Attention is directed to high-meaning regions, with salience playing an increasing role as meaning decreases.

(A, B) Visualization of the meaning × salience interaction for Monkey V (A) and Monkey I (B). Curves show the predicted fixation probability as a function of meaning at three representative levels of image salience: low (−2 SD, purple), average (0 SD, red), and high (+2 SD, yellow). Solid lines represent the posterior mean prediction, and shaded areas indicate the 95% highest density interval (HDI). The vertical dashed line marks the average meaning value (0). In both animals, when scene meaning is high, fixation probability remains consistently high with little influence of visual salience. In contrast, when scene meaning is low, visual salience strongly modulates fixation probability.

Attention is directed to high-meaning regions, with familiarity playing an increasing role as meaning decreases.

(A) Example unfamiliar and familiar scenes. The top row displays an unfamiliar scene with fixations (green dots) alongside its meaning and salience maps.

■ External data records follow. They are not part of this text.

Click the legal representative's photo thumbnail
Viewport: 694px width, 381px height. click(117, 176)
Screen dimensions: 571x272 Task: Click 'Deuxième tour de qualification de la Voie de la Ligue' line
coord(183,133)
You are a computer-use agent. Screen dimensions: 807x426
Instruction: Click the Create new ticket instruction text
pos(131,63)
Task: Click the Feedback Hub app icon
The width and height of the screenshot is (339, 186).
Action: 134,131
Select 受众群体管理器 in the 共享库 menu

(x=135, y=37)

The bottom row displays a familiar scene with its corresponding maps. (B, C) Posterior estimates of familiarity effects for Monkey V (B) and Monkey I (C). Points represent the posterior mean of the interaction coefficients between familiarity and the spatial predictors; error bars indicate the 95% HDI. The vertical red line marks 0. Note the negative interaction between meaning and familiarity in both animals. (D–I) Predicted fixation probability as a function of spatial predictors for unfamiliar and familiar scenes. Top row (D, F, H) shows results for Monkey V; bottom row (E, G, I) shows results for Monkey I. Curves visualize fixation probability as a function of meaning (D, E), salience (F, G), and center proximity (H, I) for familiar (colored lines) versus unfamiliar (gray lines) scenes. Solid lines represent the posterior mean prediction, and shaded areas represent the 95% HDI. In both animals, the probability of fixating high-meaning regions remains consistently high regardless of scene familiarity. However, as scene regions become less meaningful, they receive increasingly more fixations in familiar compared to unfamiliar scenes.

Attentional guidance by meaning is enhanced during high engagement.

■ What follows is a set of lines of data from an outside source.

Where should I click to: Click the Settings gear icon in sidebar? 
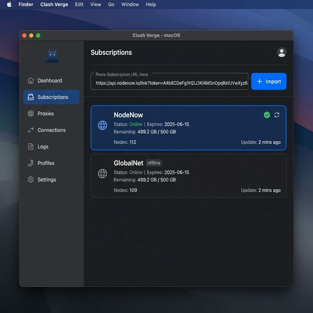(31, 179)
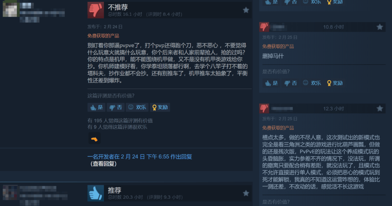Click thumbs-down icon of the 10.8 小时 review
The height and width of the screenshot is (206, 392).
coord(264,27)
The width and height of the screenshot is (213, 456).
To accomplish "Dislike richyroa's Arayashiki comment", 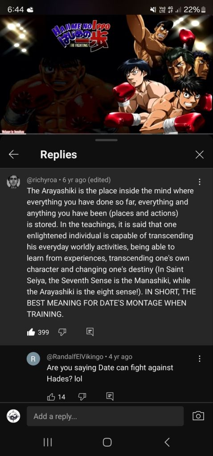I will tap(61, 332).
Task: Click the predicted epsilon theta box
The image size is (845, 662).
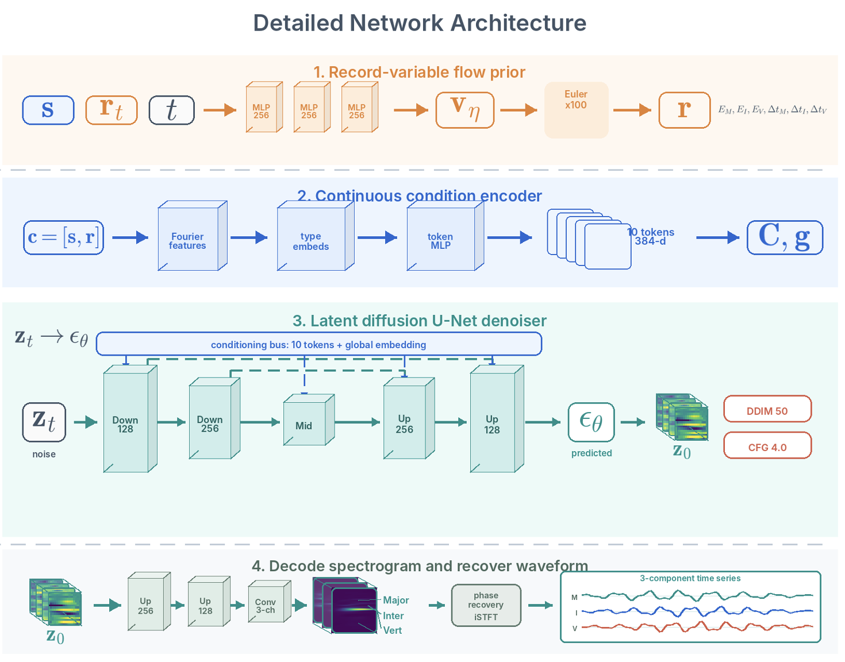Action: [592, 422]
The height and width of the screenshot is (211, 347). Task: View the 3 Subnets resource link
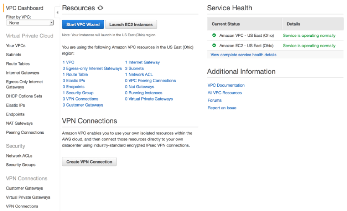(x=134, y=68)
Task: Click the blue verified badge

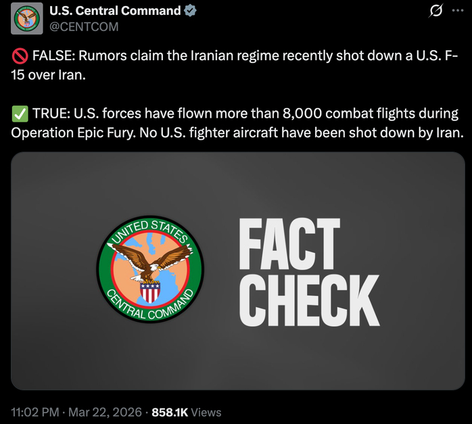Action: (x=191, y=11)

(A, B) Distribution of engagement duration (total fixation time per scene) for Monkey V (A) and Monkey I (B). Histograms show the variability in scene viewing time across trials. (C, D) Posterior estimates of engagement interactions for Monkey V (C) and Monkey I (D). Points represent the posterior mean of the interaction coefficients between engagement and the spatial predictors; error bars indicate the 95% HDI. The vertical red line marks 0. Note the positive interaction between meaning and engagement in both animals. (E, F) Visualization of the meaning × engagement interaction for Monkey V (E) and Monkey I (F). Curves show the predicted fixation probability as a function of meaning at three representative levels of engagement: low (2 SD, yellow), average (0 SD, red), and high (+2 SD, purple). Solid lines represent the posterior mean prediction, and shaded areas indicate the 95% HDI. In both animals, the slope of the meaning function is steepest when engagement is high (purple curve), indicating that the influence of meaning on gaze selection scales with the subject’s level of scene engagement.